30 - It Came from Beneath the Sink

Home > Horror > 30 - It Came from Beneath the Sink > Page 5
30 - It Came from Beneath the Sink Page 5

by R. L. Stine


  “Die!” I shouted. “Please! Die!”

  I raised the book high. Pounded the Grool with it.

  Again. Again.

  I pounded hard enough to kill anything.

  Finally, I stopped. Gasping for breath, my arms aching, I stared down at what I’d done.

  Yuck. What a mess.

  Brown and pink shreds of Grool littered my desk.

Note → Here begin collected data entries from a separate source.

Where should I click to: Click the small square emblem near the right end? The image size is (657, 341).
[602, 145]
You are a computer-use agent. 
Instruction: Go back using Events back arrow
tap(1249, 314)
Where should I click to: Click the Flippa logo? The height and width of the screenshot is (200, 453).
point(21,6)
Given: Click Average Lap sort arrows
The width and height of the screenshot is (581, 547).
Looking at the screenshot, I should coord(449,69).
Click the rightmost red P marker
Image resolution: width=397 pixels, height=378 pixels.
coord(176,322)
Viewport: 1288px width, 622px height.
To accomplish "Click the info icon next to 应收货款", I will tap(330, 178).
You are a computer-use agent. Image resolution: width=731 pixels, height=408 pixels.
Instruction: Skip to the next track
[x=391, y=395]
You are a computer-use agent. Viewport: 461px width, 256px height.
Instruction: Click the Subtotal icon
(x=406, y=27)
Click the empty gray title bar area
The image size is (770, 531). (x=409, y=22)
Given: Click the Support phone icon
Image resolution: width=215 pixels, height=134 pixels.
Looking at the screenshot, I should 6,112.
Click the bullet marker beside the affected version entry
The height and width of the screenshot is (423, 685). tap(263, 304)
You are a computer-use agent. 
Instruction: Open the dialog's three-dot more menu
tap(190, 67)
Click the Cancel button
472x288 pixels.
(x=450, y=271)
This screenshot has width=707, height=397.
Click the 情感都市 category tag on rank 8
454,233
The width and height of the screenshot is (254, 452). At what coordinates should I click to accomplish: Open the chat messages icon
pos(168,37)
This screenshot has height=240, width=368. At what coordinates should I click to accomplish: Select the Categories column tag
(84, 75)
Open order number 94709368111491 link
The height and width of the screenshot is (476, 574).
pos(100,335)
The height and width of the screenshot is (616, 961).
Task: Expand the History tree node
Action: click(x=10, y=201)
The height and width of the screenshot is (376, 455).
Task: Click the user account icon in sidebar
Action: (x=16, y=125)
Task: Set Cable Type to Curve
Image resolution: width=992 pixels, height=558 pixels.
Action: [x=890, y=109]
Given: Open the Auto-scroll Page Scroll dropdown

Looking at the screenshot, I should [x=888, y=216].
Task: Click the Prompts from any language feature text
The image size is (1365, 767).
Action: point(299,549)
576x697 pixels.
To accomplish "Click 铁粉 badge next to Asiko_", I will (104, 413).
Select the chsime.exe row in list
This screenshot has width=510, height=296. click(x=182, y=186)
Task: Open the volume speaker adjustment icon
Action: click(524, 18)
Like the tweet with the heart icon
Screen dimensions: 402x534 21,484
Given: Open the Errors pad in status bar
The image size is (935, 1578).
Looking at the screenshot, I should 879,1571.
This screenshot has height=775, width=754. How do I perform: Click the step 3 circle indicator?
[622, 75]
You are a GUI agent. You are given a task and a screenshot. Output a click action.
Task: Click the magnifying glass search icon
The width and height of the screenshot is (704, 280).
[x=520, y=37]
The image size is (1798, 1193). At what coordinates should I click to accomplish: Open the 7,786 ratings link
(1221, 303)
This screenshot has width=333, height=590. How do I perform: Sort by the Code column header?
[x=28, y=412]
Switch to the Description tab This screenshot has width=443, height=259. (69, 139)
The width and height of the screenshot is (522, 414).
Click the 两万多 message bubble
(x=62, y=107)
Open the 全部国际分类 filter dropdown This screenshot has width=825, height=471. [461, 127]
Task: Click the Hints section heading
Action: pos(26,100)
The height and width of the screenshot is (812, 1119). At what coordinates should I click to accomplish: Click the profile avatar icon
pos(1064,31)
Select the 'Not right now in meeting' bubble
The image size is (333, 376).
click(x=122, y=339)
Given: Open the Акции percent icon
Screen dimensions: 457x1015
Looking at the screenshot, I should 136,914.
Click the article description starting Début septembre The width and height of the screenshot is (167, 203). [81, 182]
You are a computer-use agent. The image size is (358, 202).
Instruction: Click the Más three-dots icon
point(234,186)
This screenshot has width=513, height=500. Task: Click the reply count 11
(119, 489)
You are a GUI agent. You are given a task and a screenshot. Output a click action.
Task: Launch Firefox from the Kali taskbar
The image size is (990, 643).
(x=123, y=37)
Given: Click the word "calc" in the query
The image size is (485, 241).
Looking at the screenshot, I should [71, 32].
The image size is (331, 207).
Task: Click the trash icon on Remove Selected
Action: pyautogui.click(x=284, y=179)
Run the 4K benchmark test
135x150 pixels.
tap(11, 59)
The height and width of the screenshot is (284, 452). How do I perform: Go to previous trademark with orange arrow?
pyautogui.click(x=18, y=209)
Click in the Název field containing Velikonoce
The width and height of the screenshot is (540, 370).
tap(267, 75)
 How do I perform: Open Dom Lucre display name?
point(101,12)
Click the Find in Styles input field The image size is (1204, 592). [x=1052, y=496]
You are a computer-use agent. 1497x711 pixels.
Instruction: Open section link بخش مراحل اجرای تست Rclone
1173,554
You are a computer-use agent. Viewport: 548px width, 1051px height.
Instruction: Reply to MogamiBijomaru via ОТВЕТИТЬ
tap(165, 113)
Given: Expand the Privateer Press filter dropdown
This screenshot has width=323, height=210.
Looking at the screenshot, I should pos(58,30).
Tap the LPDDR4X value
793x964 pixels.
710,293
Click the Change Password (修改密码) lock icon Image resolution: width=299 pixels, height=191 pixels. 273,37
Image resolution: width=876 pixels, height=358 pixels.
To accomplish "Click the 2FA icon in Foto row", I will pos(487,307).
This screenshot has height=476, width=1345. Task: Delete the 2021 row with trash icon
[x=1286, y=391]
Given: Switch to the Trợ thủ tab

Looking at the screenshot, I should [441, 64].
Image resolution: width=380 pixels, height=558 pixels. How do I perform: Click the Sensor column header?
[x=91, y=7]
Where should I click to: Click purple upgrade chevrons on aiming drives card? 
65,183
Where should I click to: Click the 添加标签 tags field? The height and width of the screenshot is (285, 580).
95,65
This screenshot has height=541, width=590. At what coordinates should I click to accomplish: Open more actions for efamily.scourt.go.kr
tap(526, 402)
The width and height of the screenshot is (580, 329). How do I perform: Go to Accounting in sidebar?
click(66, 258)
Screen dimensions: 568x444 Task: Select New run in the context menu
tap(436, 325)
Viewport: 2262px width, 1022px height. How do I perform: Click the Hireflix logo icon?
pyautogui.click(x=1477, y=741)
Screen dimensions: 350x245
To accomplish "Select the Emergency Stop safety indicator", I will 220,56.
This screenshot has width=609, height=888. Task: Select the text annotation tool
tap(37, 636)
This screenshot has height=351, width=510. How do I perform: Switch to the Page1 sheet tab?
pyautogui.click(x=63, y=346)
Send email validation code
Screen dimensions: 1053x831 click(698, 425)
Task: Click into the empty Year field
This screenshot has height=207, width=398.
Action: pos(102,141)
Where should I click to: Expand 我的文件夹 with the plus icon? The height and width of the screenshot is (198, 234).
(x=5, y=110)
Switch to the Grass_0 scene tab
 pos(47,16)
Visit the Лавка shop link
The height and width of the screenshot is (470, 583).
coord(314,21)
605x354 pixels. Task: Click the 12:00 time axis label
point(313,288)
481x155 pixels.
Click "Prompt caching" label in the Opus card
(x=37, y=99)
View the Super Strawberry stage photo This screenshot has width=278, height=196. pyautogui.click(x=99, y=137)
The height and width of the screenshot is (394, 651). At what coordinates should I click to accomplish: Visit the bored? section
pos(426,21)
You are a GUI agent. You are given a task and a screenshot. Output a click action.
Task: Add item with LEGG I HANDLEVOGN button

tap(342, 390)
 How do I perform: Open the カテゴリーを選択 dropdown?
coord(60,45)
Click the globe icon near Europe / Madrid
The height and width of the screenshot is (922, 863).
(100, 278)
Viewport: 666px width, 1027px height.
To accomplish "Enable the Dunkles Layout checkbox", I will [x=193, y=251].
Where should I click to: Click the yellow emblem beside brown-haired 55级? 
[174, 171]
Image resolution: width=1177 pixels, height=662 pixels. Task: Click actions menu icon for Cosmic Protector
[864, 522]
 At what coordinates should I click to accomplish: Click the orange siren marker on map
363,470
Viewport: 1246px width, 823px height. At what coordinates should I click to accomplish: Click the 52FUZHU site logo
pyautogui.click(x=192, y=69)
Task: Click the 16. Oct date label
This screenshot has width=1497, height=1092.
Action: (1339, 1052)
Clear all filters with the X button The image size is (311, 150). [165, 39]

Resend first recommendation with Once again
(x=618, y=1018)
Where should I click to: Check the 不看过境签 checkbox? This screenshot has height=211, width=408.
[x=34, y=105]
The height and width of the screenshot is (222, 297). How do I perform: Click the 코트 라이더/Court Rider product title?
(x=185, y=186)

  I had smashed it to pieces.

  “Yes!” I cried breathlessly. “Yes!”

  Finally! I had finally destroyed the evil creature!

  “Yes!” I cried again.

  But the cry stuck in my throat.

  As the pink and brown shreds started to move, I stared down in horror—and began to shake all over.

  17

  “This can’t be happening,” I whispered.

  But it was.

  The pieces—the shreds of Grool—they were sliding across the desktop. Slithering. Rolling together.

  Coming back together.

  Forming a brown ball. A sponge.

  It didn’t take long. A minute at the most.

  And now the Grool stared up at me again. And it vibrated so hard that my desk actually began to rock.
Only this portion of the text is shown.